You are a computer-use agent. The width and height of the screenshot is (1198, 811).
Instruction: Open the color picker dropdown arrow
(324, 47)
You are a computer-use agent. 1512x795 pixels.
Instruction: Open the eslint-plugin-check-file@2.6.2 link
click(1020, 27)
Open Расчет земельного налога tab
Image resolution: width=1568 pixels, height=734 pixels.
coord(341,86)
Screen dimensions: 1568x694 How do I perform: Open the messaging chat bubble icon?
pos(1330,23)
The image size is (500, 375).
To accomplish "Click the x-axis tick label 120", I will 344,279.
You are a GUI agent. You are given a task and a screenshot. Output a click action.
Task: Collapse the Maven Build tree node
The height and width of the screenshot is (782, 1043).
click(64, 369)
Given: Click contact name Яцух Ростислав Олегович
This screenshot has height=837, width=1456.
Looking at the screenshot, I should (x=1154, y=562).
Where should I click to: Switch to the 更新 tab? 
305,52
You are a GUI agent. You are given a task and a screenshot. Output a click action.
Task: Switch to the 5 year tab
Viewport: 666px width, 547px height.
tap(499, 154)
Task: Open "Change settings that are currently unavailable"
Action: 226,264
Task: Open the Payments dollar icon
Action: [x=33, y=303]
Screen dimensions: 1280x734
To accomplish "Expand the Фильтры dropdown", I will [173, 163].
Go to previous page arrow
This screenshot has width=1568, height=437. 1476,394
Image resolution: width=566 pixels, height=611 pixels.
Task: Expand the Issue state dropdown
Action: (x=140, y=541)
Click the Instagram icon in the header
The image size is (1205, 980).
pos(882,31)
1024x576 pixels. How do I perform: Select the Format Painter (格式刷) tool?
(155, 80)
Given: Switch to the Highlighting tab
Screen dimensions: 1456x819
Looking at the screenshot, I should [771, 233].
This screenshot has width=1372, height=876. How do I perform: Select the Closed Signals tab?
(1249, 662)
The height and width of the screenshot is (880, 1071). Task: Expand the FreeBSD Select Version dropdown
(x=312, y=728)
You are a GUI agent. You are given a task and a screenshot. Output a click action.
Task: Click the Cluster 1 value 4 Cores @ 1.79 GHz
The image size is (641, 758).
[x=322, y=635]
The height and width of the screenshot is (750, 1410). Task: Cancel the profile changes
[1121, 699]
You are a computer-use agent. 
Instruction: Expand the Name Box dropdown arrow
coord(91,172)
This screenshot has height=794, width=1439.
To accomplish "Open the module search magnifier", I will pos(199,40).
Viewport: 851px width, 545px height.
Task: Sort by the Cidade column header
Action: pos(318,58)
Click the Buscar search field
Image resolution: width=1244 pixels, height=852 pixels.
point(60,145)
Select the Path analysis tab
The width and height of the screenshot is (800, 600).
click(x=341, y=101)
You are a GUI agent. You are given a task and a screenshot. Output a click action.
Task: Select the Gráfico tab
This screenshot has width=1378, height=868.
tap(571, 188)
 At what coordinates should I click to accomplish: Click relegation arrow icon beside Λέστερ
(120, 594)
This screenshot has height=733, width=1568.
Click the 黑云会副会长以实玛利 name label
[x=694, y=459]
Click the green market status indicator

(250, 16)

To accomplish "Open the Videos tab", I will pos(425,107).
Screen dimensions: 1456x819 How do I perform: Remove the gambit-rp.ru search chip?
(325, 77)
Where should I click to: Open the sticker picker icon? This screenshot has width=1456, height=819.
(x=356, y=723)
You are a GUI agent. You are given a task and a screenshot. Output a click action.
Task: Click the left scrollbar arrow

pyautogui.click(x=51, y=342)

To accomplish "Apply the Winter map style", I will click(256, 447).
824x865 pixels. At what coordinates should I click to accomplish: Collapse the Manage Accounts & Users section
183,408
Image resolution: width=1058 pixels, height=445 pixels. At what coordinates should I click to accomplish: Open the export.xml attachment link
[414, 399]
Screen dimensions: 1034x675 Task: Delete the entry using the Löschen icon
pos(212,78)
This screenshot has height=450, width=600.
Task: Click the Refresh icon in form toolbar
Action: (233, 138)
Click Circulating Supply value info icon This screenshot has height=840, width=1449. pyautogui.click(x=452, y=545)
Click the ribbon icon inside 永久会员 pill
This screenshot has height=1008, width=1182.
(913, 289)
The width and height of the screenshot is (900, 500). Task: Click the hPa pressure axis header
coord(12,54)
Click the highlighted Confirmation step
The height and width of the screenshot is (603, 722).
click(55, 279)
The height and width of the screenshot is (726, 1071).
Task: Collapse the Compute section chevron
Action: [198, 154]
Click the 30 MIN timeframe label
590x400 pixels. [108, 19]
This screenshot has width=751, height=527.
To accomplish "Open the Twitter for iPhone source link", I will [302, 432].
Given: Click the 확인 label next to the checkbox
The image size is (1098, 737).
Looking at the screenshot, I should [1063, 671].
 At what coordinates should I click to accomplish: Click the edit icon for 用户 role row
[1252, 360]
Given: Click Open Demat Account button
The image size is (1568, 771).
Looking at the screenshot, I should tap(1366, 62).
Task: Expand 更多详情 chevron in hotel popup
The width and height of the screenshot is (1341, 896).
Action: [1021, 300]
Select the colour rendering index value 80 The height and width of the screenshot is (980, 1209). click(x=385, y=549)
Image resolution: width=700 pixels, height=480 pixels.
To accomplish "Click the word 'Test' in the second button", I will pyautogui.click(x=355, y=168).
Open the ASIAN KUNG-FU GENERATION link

======

▶ Problem to solve
Reproduce all of the items above verbatim, keeping every line unchanged and in its original order.

▶ Solved problem
You are a computer-use agent. The width and height of the screenshot is (1198, 811).
Instruction: Open the color picker dropdown arrow
(324, 47)
You are a computer-use agent. 1512x795 pixels.
Instruction: Open the eslint-plugin-check-file@2.6.2 link
click(1020, 27)
Open Расчет земельного налога tab
Image resolution: width=1568 pixels, height=734 pixels.
coord(341,86)
Screen dimensions: 1568x694 How do I perform: Open the messaging chat bubble icon?
pos(1330,23)
The image size is (500, 375).
To accomplish "Click the x-axis tick label 120", I will 344,279.
You are a GUI agent. You are given a task and a screenshot. Output a click action.
Task: Collapse the Maven Build tree node
The height and width of the screenshot is (782, 1043).
click(64, 369)
Given: Click contact name Яцух Ростислав Олегович
This screenshot has height=837, width=1456.
Looking at the screenshot, I should (x=1154, y=562).
Where should I click to: Switch to the 更新 tab? 
305,52
You are a GUI agent. You are given a task and a screenshot. Output a click action.
Task: Switch to the 5 year tab
Viewport: 666px width, 547px height.
tap(499, 154)
Task: Open "Change settings that are currently unavailable"
Action: 226,264
Task: Open the Payments dollar icon
Action: [x=33, y=303]
Screen dimensions: 1280x734
To accomplish "Expand the Фильтры dropdown", I will [173, 163].
Go to previous page arrow
This screenshot has width=1568, height=437. 1476,394
Image resolution: width=566 pixels, height=611 pixels.
Task: Expand the Issue state dropdown
Action: (x=140, y=541)
Click the Instagram icon in the header
The image size is (1205, 980).
pos(882,31)
1024x576 pixels. How do I perform: Select the Format Painter (格式刷) tool?
(155, 80)
Given: Switch to the Highlighting tab
Screen dimensions: 1456x819
Looking at the screenshot, I should [771, 233].
This screenshot has width=1372, height=876. How do I perform: Select the Closed Signals tab?
(1249, 662)
The height and width of the screenshot is (880, 1071). Task: Expand the FreeBSD Select Version dropdown
(x=312, y=728)
You are a GUI agent. You are given a task and a screenshot. Output a click action.
Task: Click the Cluster 1 value 4 Cores @ 1.79 GHz
The image size is (641, 758).
[x=322, y=635]
The height and width of the screenshot is (750, 1410). Task: Cancel the profile changes
[1121, 699]
You are a computer-use agent. 
Instruction: Expand the Name Box dropdown arrow
coord(91,172)
This screenshot has height=794, width=1439.
To accomplish "Open the module search magnifier", I will pos(199,40).
Viewport: 851px width, 545px height.
Task: Sort by the Cidade column header
Action: pos(318,58)
Click the Buscar search field
Image resolution: width=1244 pixels, height=852 pixels.
point(60,145)
Select the Path analysis tab
The width and height of the screenshot is (800, 600).
click(x=341, y=101)
You are a GUI agent. You are given a task and a screenshot. Output a click action.
Task: Select the Gráfico tab
This screenshot has width=1378, height=868.
tap(571, 188)
 At what coordinates should I click to accomplish: Click relegation arrow icon beside Λέστερ
(120, 594)
This screenshot has height=733, width=1568.
Click the 黑云会副会长以实玛利 name label
[x=694, y=459]
Click the green market status indicator

(250, 16)

To accomplish "Open the Videos tab", I will pos(425,107).
Screen dimensions: 1456x819 How do I perform: Remove the gambit-rp.ru search chip?
(325, 77)
Where should I click to: Open the sticker picker icon? This screenshot has width=1456, height=819.
(x=356, y=723)
You are a GUI agent. You are given a task and a screenshot. Output a click action.
Task: Click the left scrollbar arrow

pyautogui.click(x=51, y=342)

To accomplish "Apply the Winter map style", I will click(256, 447).
824x865 pixels. At what coordinates should I click to accomplish: Collapse the Manage Accounts & Users section
183,408
Image resolution: width=1058 pixels, height=445 pixels. At what coordinates should I click to accomplish: Open the export.xml attachment link
[414, 399]
Screen dimensions: 1034x675 Task: Delete the entry using the Löschen icon
pos(212,78)
This screenshot has height=450, width=600.
Task: Click the Refresh icon in form toolbar
Action: (233, 138)
Click Circulating Supply value info icon This screenshot has height=840, width=1449. pyautogui.click(x=452, y=545)
Click the ribbon icon inside 永久会员 pill
This screenshot has height=1008, width=1182.
(913, 289)
The width and height of the screenshot is (900, 500). Task: Click the hPa pressure axis header
coord(12,54)
Click the highlighted Confirmation step
The height and width of the screenshot is (603, 722).
click(55, 279)
The height and width of the screenshot is (726, 1071).
Task: Collapse the Compute section chevron
Action: [198, 154]
Click the 30 MIN timeframe label
590x400 pixels. [108, 19]
This screenshot has width=751, height=527.
To accomplish "Open the Twitter for iPhone source link", I will [302, 432].
Given: Click the 확인 label next to the checkbox
The image size is (1098, 737).
Looking at the screenshot, I should [1063, 671].
 At what coordinates should I click to accomplish: Click the edit icon for 用户 role row
[1252, 360]
Given: Click Open Demat Account button
The image size is (1568, 771).
Looking at the screenshot, I should tap(1366, 62).
Task: Expand 更多详情 chevron in hotel popup
The width and height of the screenshot is (1341, 896).
Action: [1021, 300]
Select the colour rendering index value 80 The height and width of the screenshot is (980, 1209). click(x=385, y=549)
Image resolution: width=700 pixels, height=480 pixels.
To accomplish "Click the word 'Test' in the second button", I will pyautogui.click(x=355, y=168).
Open the ASIAN KUNG-FU GENERATION link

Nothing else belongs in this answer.